『 -- 亀田総合病院に賠償命令 処置ミス認定、約8200万 --

 千葉県鴨川市の亀田総合病院(亀田信介(かめだ・しんすけ)院長)でぜんそく治療を受けていた高校2年の二男=当時(17)=が出血性ショックで死亡したのは処置のミスが原因として、両親が約8800万円の損害賠償を求めた訴訟の判決で、千葉地裁は11日、病院側に約8200万円の支払いを命じた。判決理由で小磯武男(こいそ・たけお)裁判長は「カテーテル挿入時に血管を傷つけた過失が大量の出血をもたらした」と死亡と処置ミスとの因果関係を認めた。

 病院側は「血管損傷の事実はない。死因はぜんそく薬の成分『テオフィリン』によるショック症状などだ」と反論していた。

 判決によると、二男は2001年1月1日未明、吐き気などを訴え受診。ぜんそく治療で病院から処方されていたテオフィリンの血中濃度が高いことが判明。処置の過程で医師が脚の付け根にカテーテルを挿入した際、動脈や静脈を傷つけたため、後腹膜腔から大量に出血。二男は同日夜、死亡した。

 亀田院長は「強い憤りを感じており、ただちに控訴する」とコメントしている。

 亀田総合病院は電子カルテシステムの本格運用をいち早く導入するなど先進的な医療施設として知られ、浅田次郎(あさだ・じろう)氏の小説「天国までの百マイル」のモデルとされる』

 別のニュースではIVHカテーテルを挿入後より血尿が止まらず死亡したことになっていたようで,いったいどこの動脈や静脈を傷つけたら後腹膜腔から大量に出血するのか私にはよくわからない.大腿静脈穿刺のIVHも死亡事故が起きるほど危険だということなのだろうか.

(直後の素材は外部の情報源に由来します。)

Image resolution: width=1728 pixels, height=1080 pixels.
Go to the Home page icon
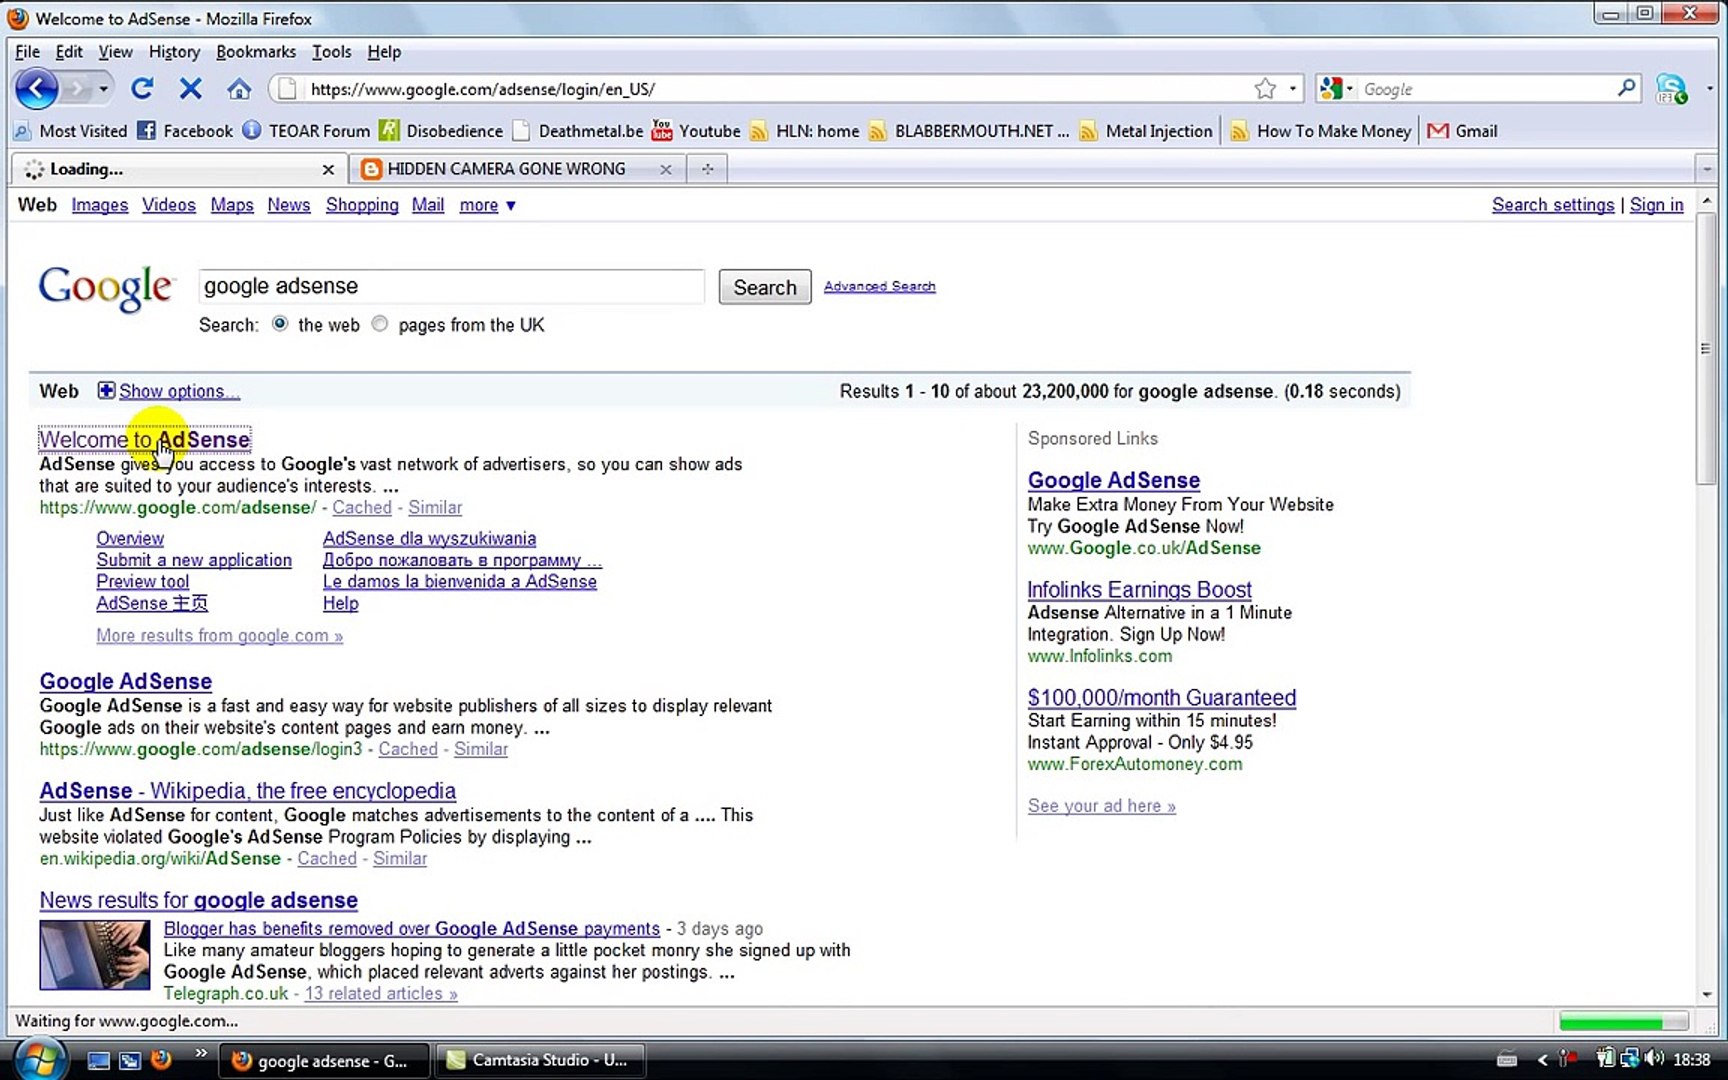coord(238,89)
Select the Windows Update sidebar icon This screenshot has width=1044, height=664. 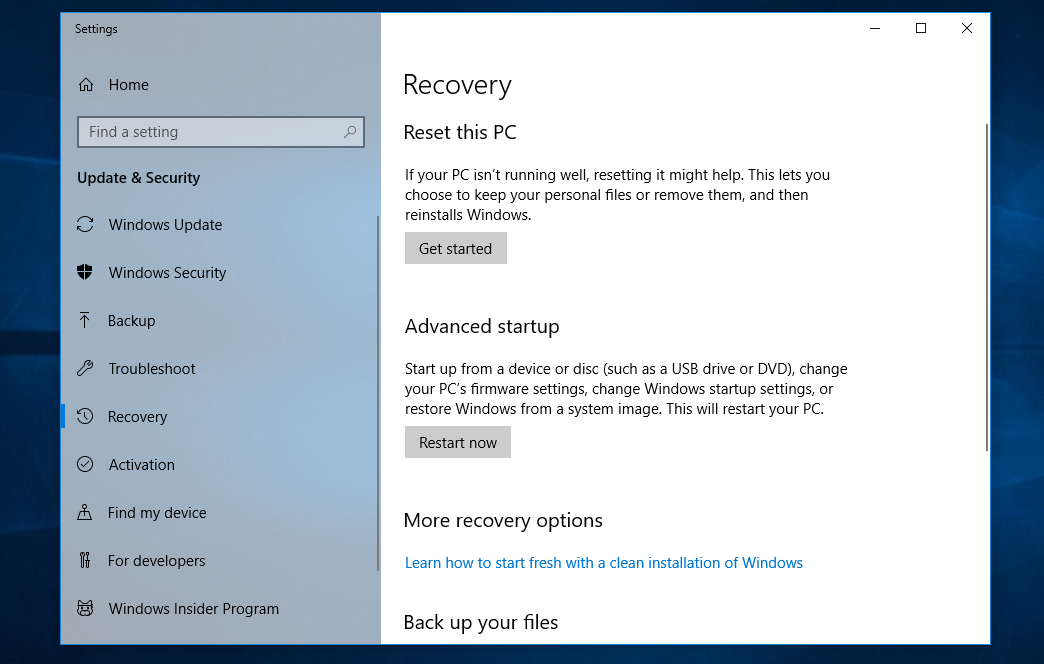pyautogui.click(x=85, y=225)
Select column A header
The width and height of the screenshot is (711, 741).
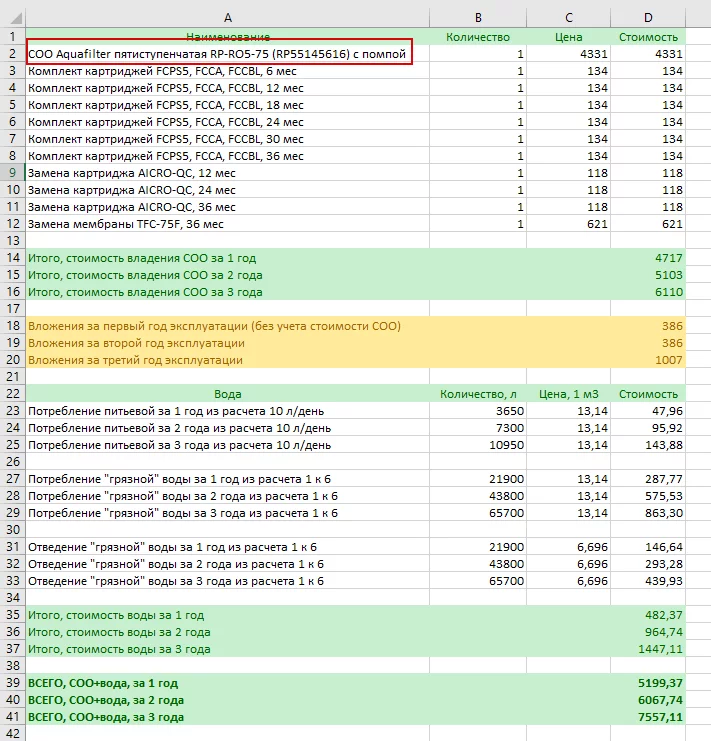227,18
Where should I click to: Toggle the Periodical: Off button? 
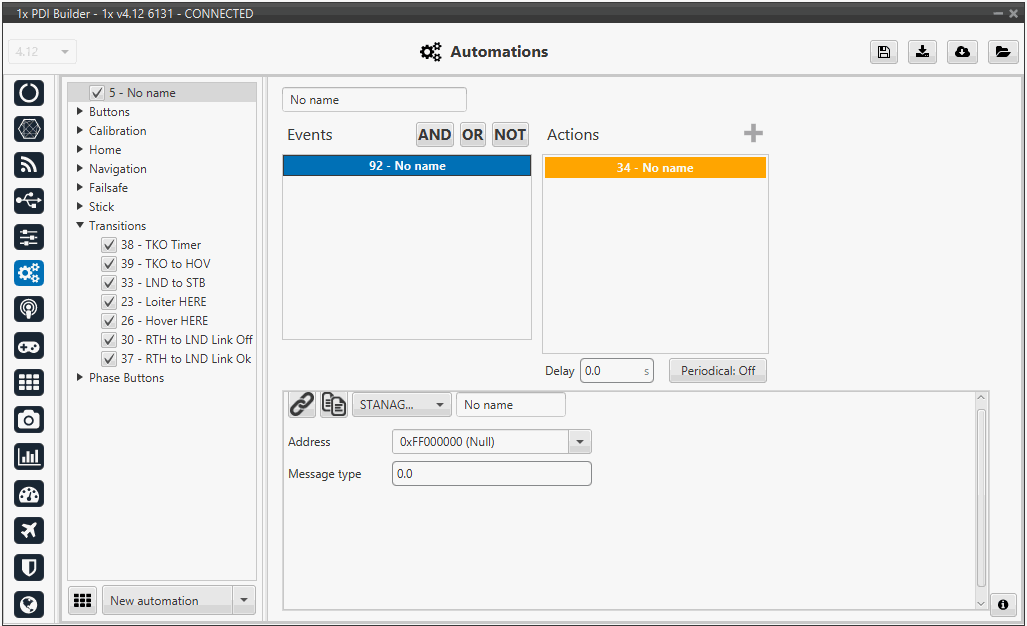[717, 371]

 この記事からは,事実認定が病理解剖もしくは法医解剖の結果なされたのかどうかわからないが,「動脈や静脈を傷つけたため、後腹膜腔から大量に出血」とか「血尿が止まらず」といった程度の説明では約8200万円という高額の賠償には不釣り合いな印象がするのは私だけだろうか.

 事実の確認が曖昧で,治療にかかわらず患者が死亡すると賠償請求のための訴訟が続くようではやはり無過失賠償保険が必要だろう.それまでは安心して治療できないと感じる医師は防衛医療に徹するしかないのかも知れない,こんな報道が続くようでは,ここしばらくは医療の矮小化はますます加速することになるのだろう.

コメント

2006年9月13日0:50

しかし、ミスするたびに訴訟起こされる病院側もたまったもんじゃないな・・・
たった一つのミスで8000万ねぇ・・・・

確かにミスをしちゃいけない仕事なんでしょうけど、これは幾ら何でもやり過ぎじゃないでしょうか?

木花咲耶
木花咲耶
2006年9月18日12:58

マスコミの過剰反応に、患者が踊らされていることもあると思います。生死をさまよう重症や死亡に到った場合は勿論のこと、何でもかんでも医療過誤ではと疑心暗鬼になり、医師を責める家族が多いのは事実。

医師が安心して診療に取り組めるよう守ってあげないと、この国に医師はいなくなってしまうでしょう。